Vermessungsingenieur
Ein Vermessungsingenieur oder öffentlich bestellter Vermessungsingenieur (ÖbVI) ist ein staatlich anerkannter Fachmann für die amtliche Vermessung von Grundstücken, Gebäuden und Geländen. Die amtliche Vermessung – notwendig für Grundbucheintragungen, Grenzfeststellungen und Bauanträge – darf nur von ÖbVI oder staatlichen Vermessungsämtern durchgeführt werden. Für die Wohnflächenberechnung einer Wohnung ist ein Vermessungsingenieur hingegen nicht erforderlich; diese Aufgabe übernehmen Architekten oder Sachverständige. Für Grundstückskäufe, Baulandausweisungen und Liegenschaftspläne ist der ÖbVI unverzichtbar. Die Liste der ÖbVI ist beim jeweiligen Landesvermessungsamt oder der Ingenieurkammer erhältlich.
W
Wintergarten
Ein Wintergarten ist ein überdachter, verglaster Anbau an das Wohngebäude, der ganzjährig genutzt werden soll.
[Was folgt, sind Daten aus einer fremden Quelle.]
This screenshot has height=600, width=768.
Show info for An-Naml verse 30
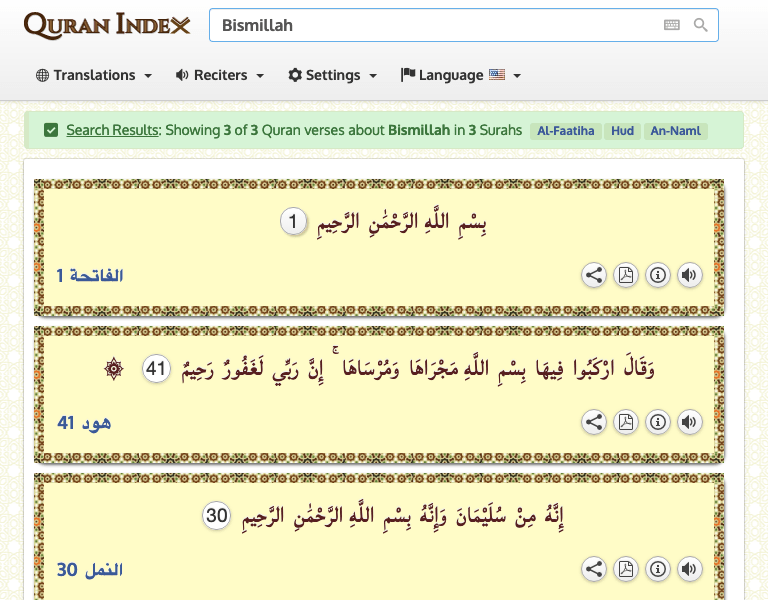pyautogui.click(x=658, y=570)
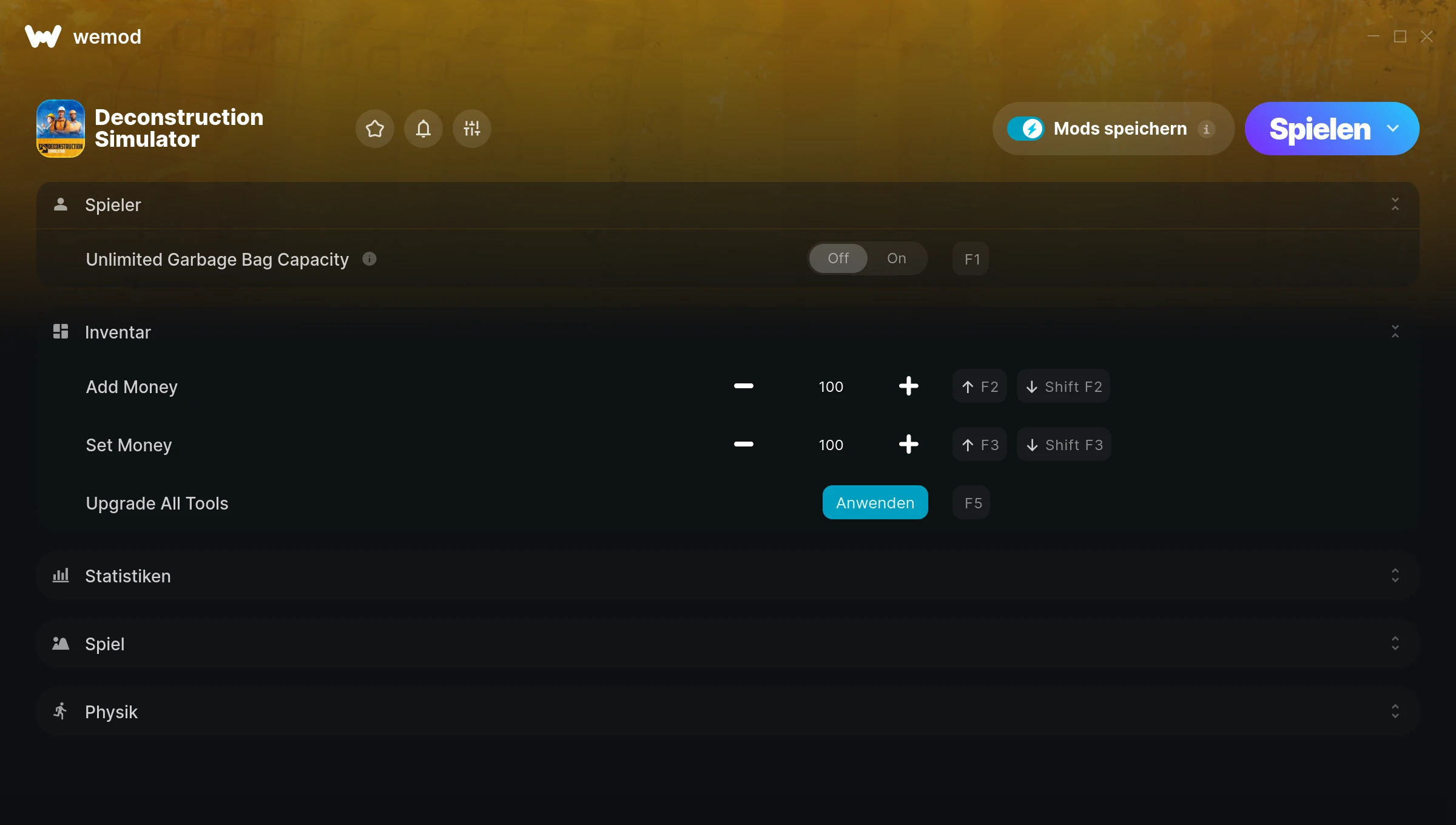
Task: Decrease Add Money with the minus icon
Action: [x=744, y=386]
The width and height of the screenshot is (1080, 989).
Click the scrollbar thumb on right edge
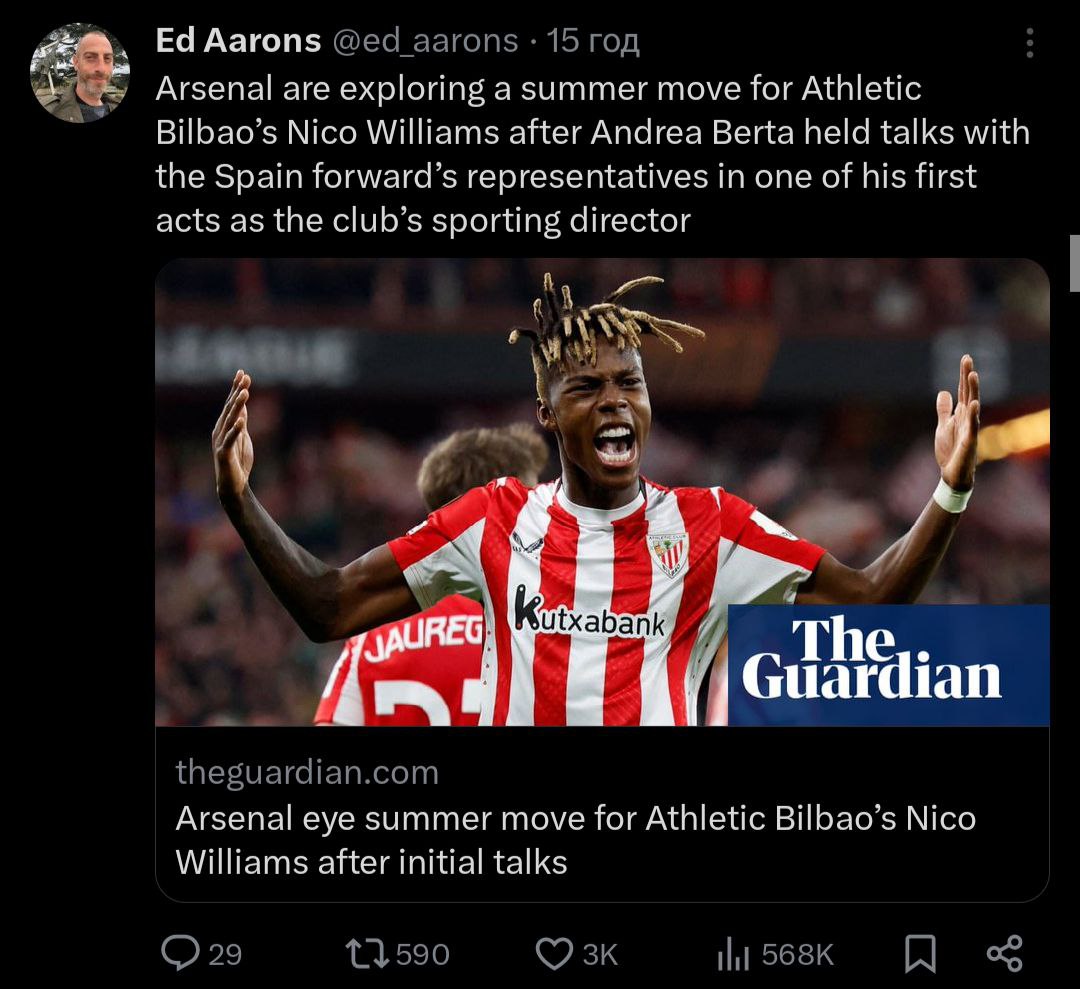(1074, 263)
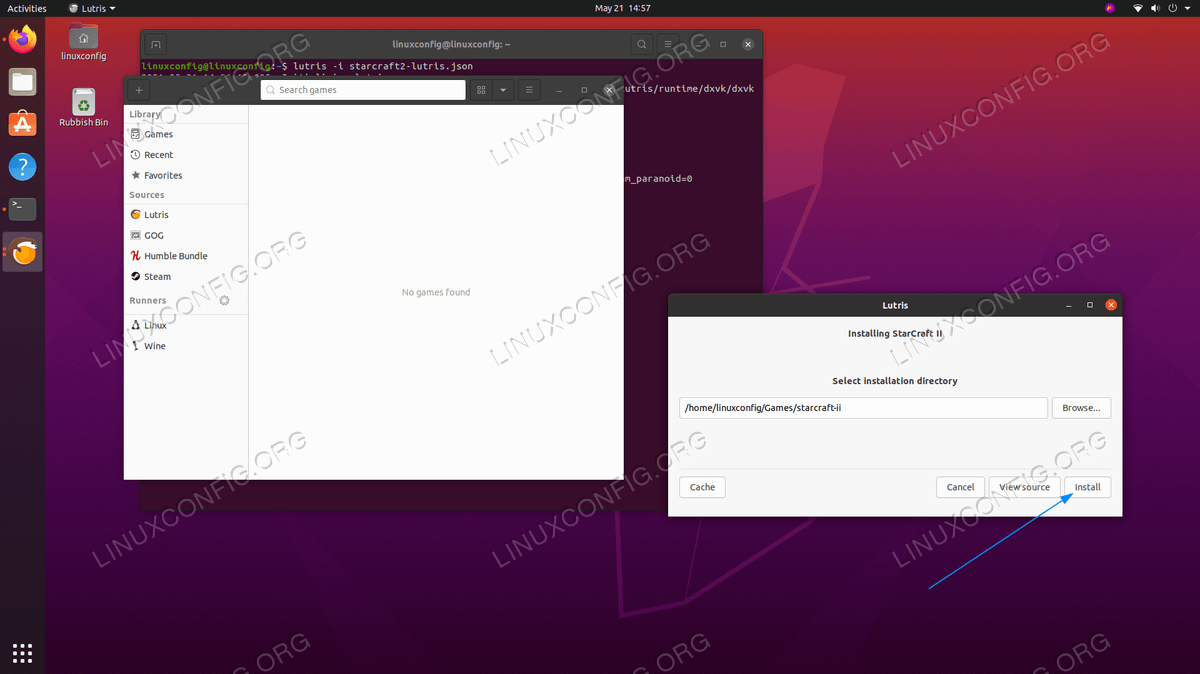Click the add game plus button
The image size is (1200, 674).
pos(139,90)
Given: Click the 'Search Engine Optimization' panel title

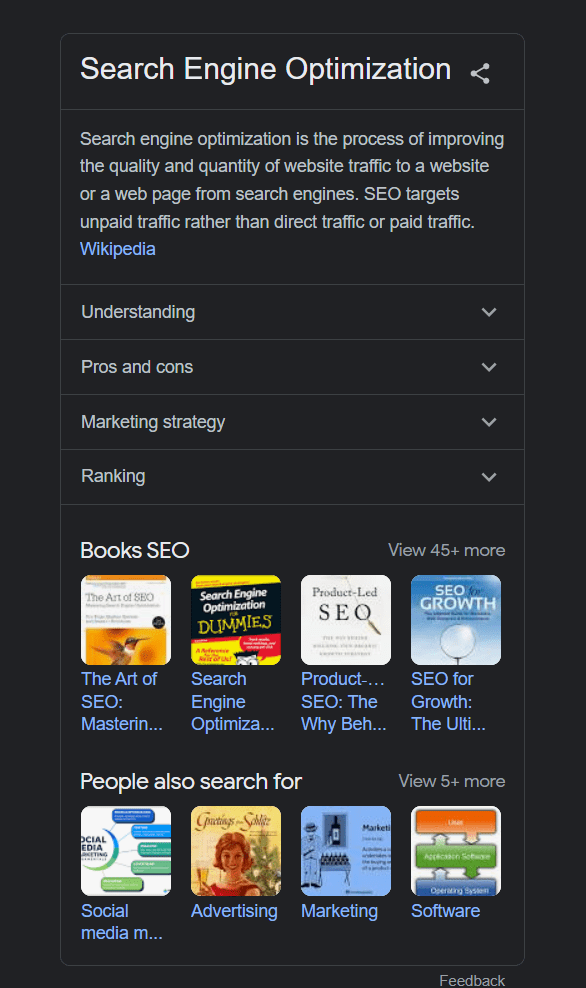Looking at the screenshot, I should 265,69.
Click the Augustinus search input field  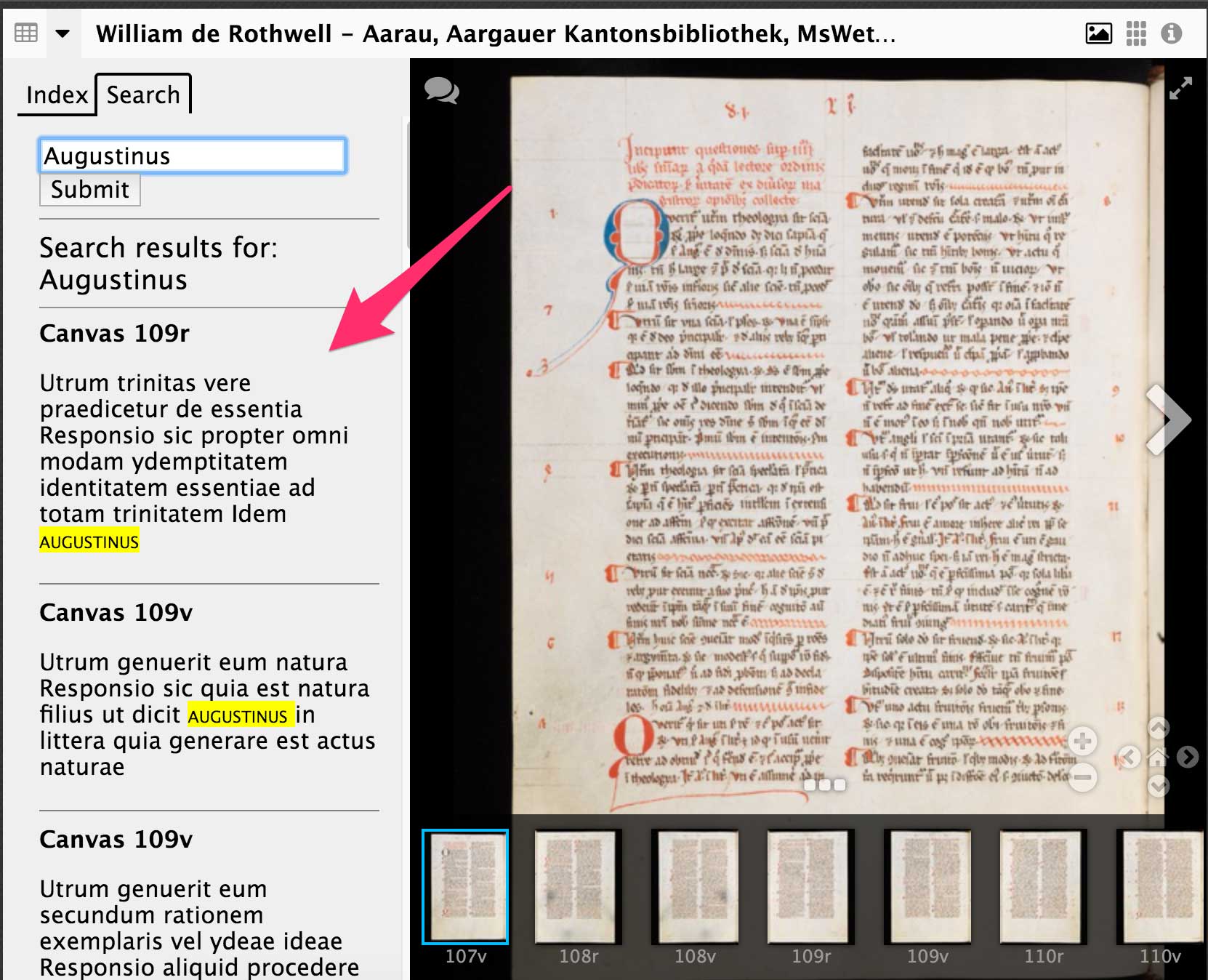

Nach WoFlV wird ein beheizter Wintergarten zu 100 % auf die Wohnfläche angerechnet (Vollraum), ein unbeheizter Wintergarten dagegen nur zu 50 %. Für die Einstufung als „beheizt" muss eine feste, dauerhaft angeschlossene Heizung vorhanden sein; portable Elektroheizgeräte genügen nicht. Der Anbau eines Wintergartens erfordert in der Regel eine Baugenehmigung und muss baurechtlich als Wohnraum zugelassen sein. Wintergärten können die WoFlV-Wohnfläche und damit den Mietwert einer Wohnung erheblich steigern.
Wohnfläche
Die Wohnfläche ist die nach der Wohnflächenverordnung (WoFlV) berechnete anrechenbare Fläche einer Wohnung in m². Sie ist die zentrale Kenngröße für die Berechnung von Miete, Betriebskosten, Grundsteuer und Kaufpreis von Wohnimmobilien. Die Wohnfläche schließt alle Vollräume der Wohnung zu 100 % ein, berücksichtigt Dachschrägen nur anteilig und rechnet Balkone, Terrassen und Loggien zu 25–50 % an. Von der Grundfläche unterscheidet sie sich dadurch, dass Wände, Schornsteinwangen, Stufen und bestimmte Nischen abgezogen werden. Die Kenntnis der exakten Wohnfläche ist sowohl für Mieter (Überprüfung der Mietberechnung) als auch für Vermieter (korrekte Ausschreibung) unerlässlich.
WoFlV (Wohnflächenverordnung)
Die Wohnflächenverordnung (WoFlV) ist eine deutsche Bundesverordnung, die seit dem 1. Januar 2004 die Berechnung der Wohnfläche regelt. Sie löste die ältere II. Berechnungsverordnung (II. BV) für den sozialen Wohnungsbau ab und hat sich seitdem als faktischer Standard auch im freifinanzierten Wohnungsbau etabliert. Die Verordnung legt in §§ 1–5 fest, welche Räume und Flächen wie stark zur Wohnfläche zählen (Vollräume 100 %, Balkone 25–50 %, Dachschrägen gestaffelt). Nach BGH-Rechtsprechung gilt die WoFlV auch dann als Berechnungsmaßstab, wenn der Mietvertrag keine Methode benennt. Der Volltext der WoFlV ist kostenlos auf gesetze-im-internet.de abrufbar.